[Source records]
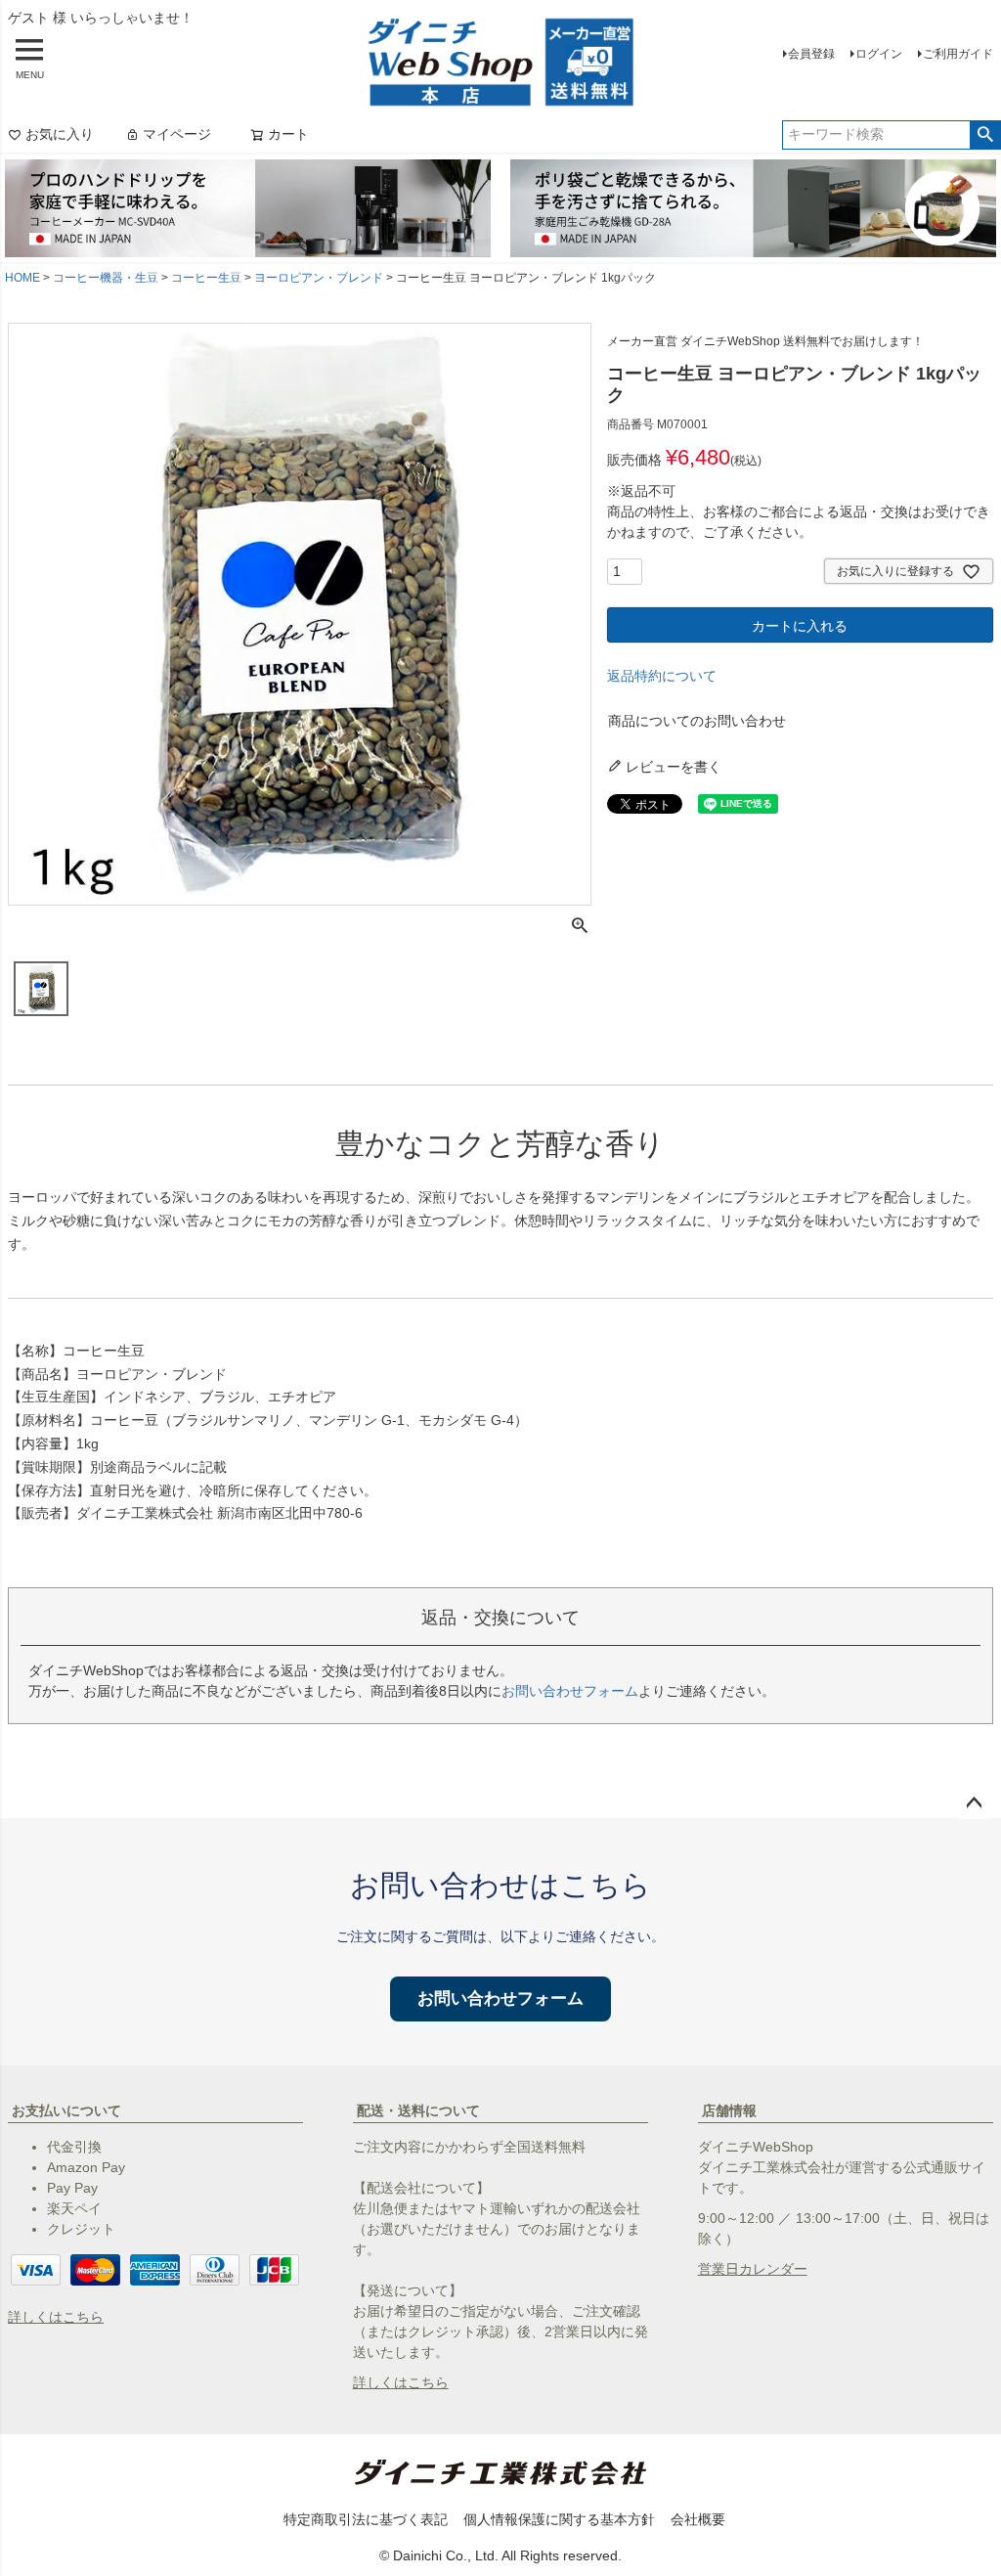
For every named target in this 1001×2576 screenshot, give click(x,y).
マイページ (177, 134)
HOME (22, 278)
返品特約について (662, 676)
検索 (985, 135)
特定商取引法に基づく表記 (365, 2519)
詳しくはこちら (56, 2317)
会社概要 (698, 2519)
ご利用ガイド (958, 54)
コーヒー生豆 (206, 278)
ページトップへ (973, 1803)
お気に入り (59, 134)
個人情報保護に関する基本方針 (559, 2519)
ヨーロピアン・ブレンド (318, 278)
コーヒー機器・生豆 (105, 278)
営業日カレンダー (752, 2269)
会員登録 (811, 54)
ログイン (878, 54)
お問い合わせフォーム (569, 1691)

Prompt: Repeat, word for word, every line from the line that contains "ページトップへ (973, 1803)" to the end of the entries; include both of those lines and no others.

Response area:
ページトップへ (973, 1803)
お気に入り (59, 134)
個人情報保護に関する基本方針 (559, 2519)
ヨーロピアン・ブレンド (318, 278)
コーヒー機器・生豆 (105, 278)
営業日カレンダー (752, 2269)
会員登録 (811, 54)
ログイン (878, 54)
お問い合わせフォーム (569, 1691)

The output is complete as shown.